↓↓↓

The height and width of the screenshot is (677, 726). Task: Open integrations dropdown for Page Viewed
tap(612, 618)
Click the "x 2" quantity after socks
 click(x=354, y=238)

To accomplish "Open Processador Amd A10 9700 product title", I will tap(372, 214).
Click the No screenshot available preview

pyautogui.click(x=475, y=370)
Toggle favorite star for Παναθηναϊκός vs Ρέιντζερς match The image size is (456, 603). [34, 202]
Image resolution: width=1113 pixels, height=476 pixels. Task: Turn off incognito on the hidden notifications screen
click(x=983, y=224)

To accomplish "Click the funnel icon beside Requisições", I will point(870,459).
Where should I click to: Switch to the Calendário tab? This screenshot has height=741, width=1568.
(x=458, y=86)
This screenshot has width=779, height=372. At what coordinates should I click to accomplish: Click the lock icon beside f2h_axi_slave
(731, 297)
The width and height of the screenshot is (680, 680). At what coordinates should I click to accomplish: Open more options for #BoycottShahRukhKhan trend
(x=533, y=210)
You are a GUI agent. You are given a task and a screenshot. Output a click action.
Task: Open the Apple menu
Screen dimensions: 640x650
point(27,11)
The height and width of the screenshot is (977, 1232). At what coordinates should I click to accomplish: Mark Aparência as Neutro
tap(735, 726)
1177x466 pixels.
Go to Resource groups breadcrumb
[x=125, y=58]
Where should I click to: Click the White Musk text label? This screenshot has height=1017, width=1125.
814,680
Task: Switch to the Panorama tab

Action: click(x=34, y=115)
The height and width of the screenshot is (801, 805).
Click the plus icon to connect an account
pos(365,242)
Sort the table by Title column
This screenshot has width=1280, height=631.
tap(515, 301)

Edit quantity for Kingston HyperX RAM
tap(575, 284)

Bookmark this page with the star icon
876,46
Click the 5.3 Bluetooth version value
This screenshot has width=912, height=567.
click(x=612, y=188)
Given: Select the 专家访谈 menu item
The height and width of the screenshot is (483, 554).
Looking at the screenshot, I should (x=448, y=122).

↑↑↑

▶ _TASK STATEMENT_
Set down the lines above exactly as written. Begin at the line containing "The height and width of the screenshot is (483, 554)." and stop after the last line.

▶ _OUTPUT OF THE TASK_
The height and width of the screenshot is (483, 554).
Looking at the screenshot, I should (x=448, y=122).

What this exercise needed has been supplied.